Hello Again Myrna, Hope you all like this as well. Penne is baked with asparagus, brocoli, bell pepper, prosciutto, sun-dried tomatoes, and Parmesan cheese for a colorful flavorful dish. Add the tasty Salad below and some fresh made Crusty Italian bread for a complete meal. Penne Pasta with Veggies Ingredients - 10 ounces penne pasta
- 1 tablespoon and 1/2 teaspoon olive oil
- 5 ounces asparagus, trimmed and cut into 1 inch pieces
- 1/2 cup and 1 tablespoon and 2 teaspoons fresh broccoli florets
- 1/2 cup and 1 tablespoon and 2 teaspoons chopped red bell pepper
- 1/2 cup and 1 tablespoon and 2 teaspoons chopped zucchini
- 1/3 cup and 2 tablespoons butter
- 1 tablespoon and 1/2 teaspoon minced garlic
- 3 ounces prosciutto, diced
- 1 cup and 3 tablespoons sun-dried tomatoes, packed in oil
- 5 ounces grated Parmesan cheese
Directions - Preheat oven to 375 degrees F (190 degrees C).

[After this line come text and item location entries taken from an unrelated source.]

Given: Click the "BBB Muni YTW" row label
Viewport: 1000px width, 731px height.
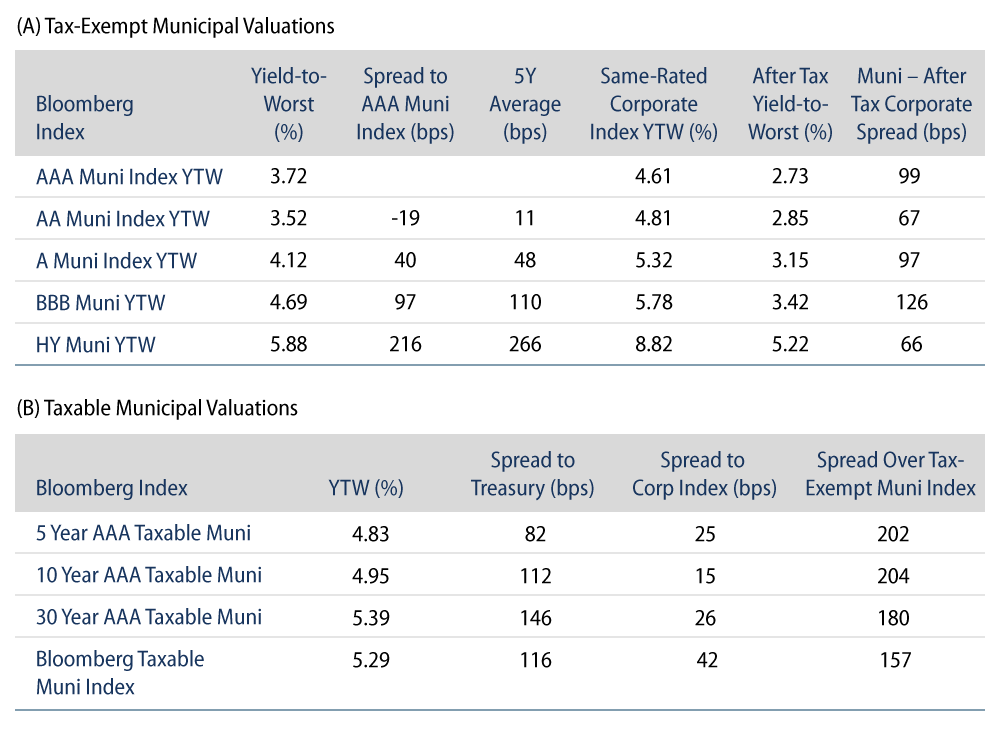Looking at the screenshot, I should (99, 302).
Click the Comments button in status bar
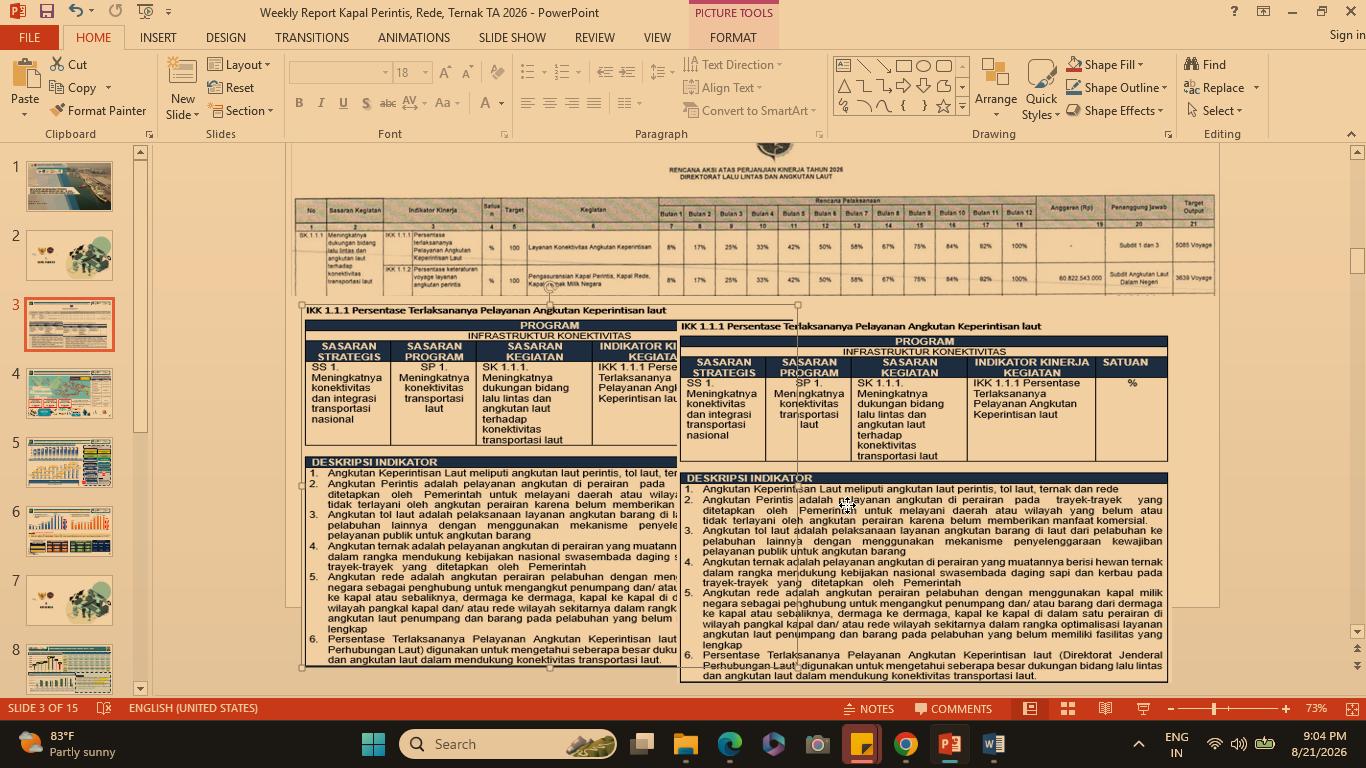This screenshot has height=768, width=1366. click(x=951, y=709)
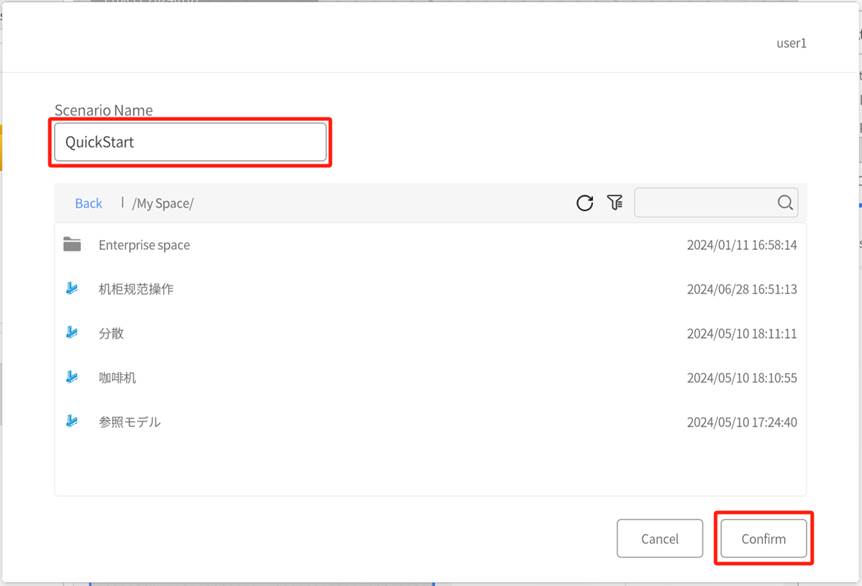Open the filter options icon
Screen dimensions: 862x586
615,203
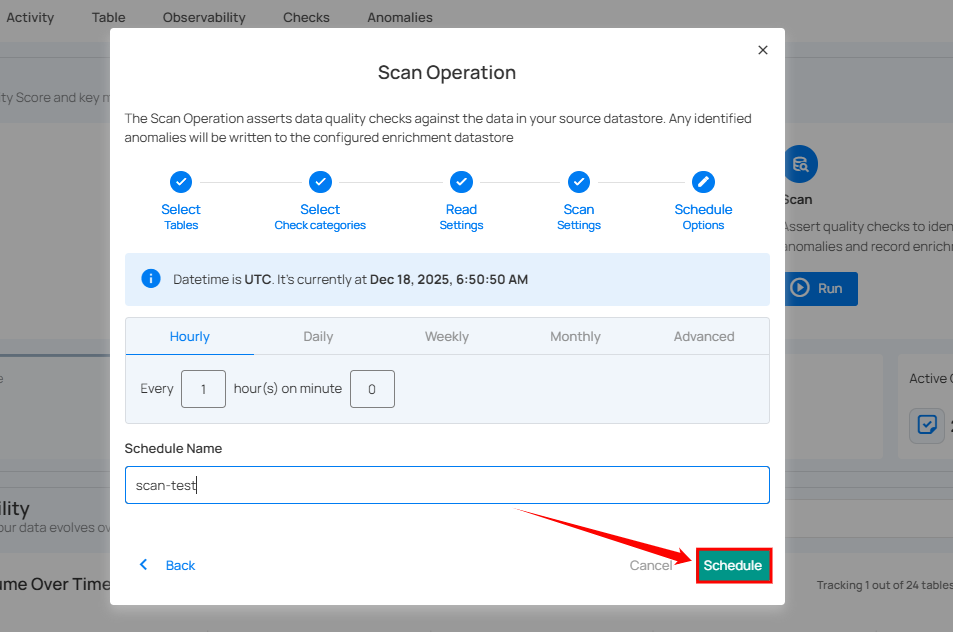953x632 pixels.
Task: Select the Hourly schedule tab
Action: (190, 337)
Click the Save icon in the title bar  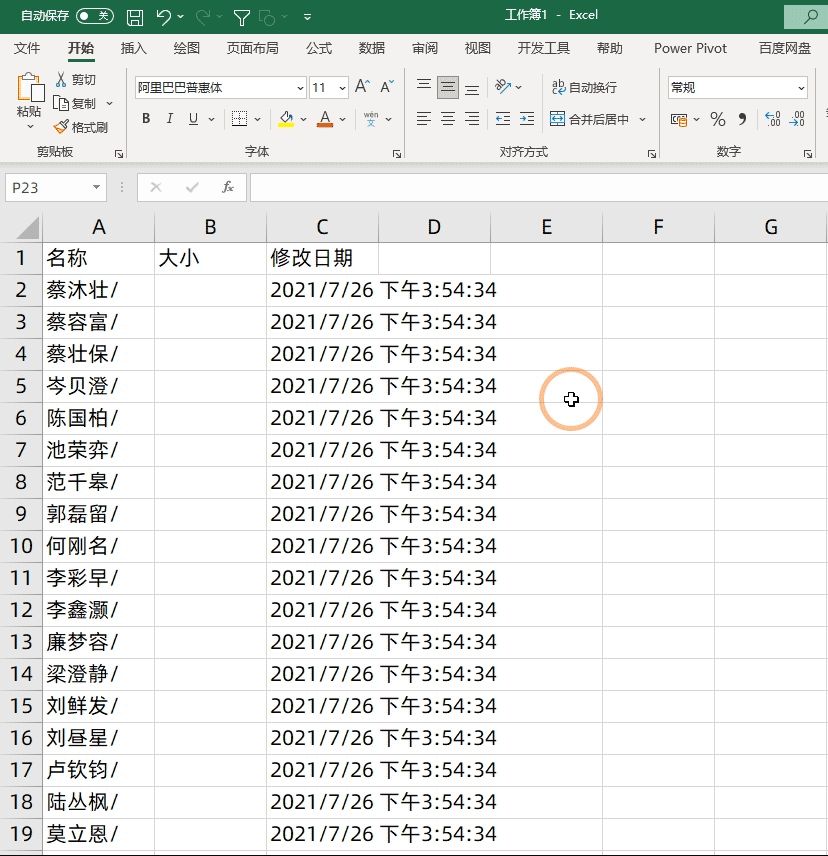(135, 17)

- Bring a large pot of lightly salted water to a boil. Add pasta and cook for 8 to 10 minutes or until al dente; drain. Toss with olive oil.
- In a large skillet over medium-high heat, roast asparagus, broccoli, bell pepper and zucchini until flecked with dark brown. Set aside.
- In a large skillet over medium heat, melt butter. Saute garlic with prosciutto and sun-dried tomatoes until heated through. Toss with penne, roasted vegetables and Parmesan. Place in a 9x13 inch baking dish.
- Bake in preheated oven 30 to 40 minutes, until hot. Serves 6.
A marinated artichoke dressing and two types of olives are the highlight of this zesty romaine lettuce salad. Spicy Italian Salad Ingredients - 1/2 cup canola oil
- 1/3 cup tarragon vinegar
- 1 tablespoon white sugar
- 1 teaspoon chopped fresh thyme
- 1/2 teaspoon dry mustard
- 2 cloves garlic, minced
- 1 (8 ounce) can artichoke hearts, drained and quartered
- 5 cups romaine lettuce - rinsed, dried, and chopped
- 1 red bell pepper, cut into strips
- 1 carrot, grated
- 1 red onion, thinly sliced
- 1/4 cup black olives
- 1/4 cup pitted green olives
- 1/2 cucumber, sliced
- 2 tablespoons grated Romano cheese
- ground black pepper to taste
Directions - In a medium container with a lid, mix canola oil, tarragon vinegar, sugar, thyme, dry mustard, and garlic. Cover, and shake until well blended. Place artichoke hearts into the mixture, cover, and marinate in the refrigerator 4 hours, or overnight.
- In a large bowl, toss together lettuce, red bell pepper, carrot, red onion, black olives, green olives, cucumber, and Romano cheese. Season with pepper. Pour in the artichoke and marinade mixture, and toss to coat. Serves 6.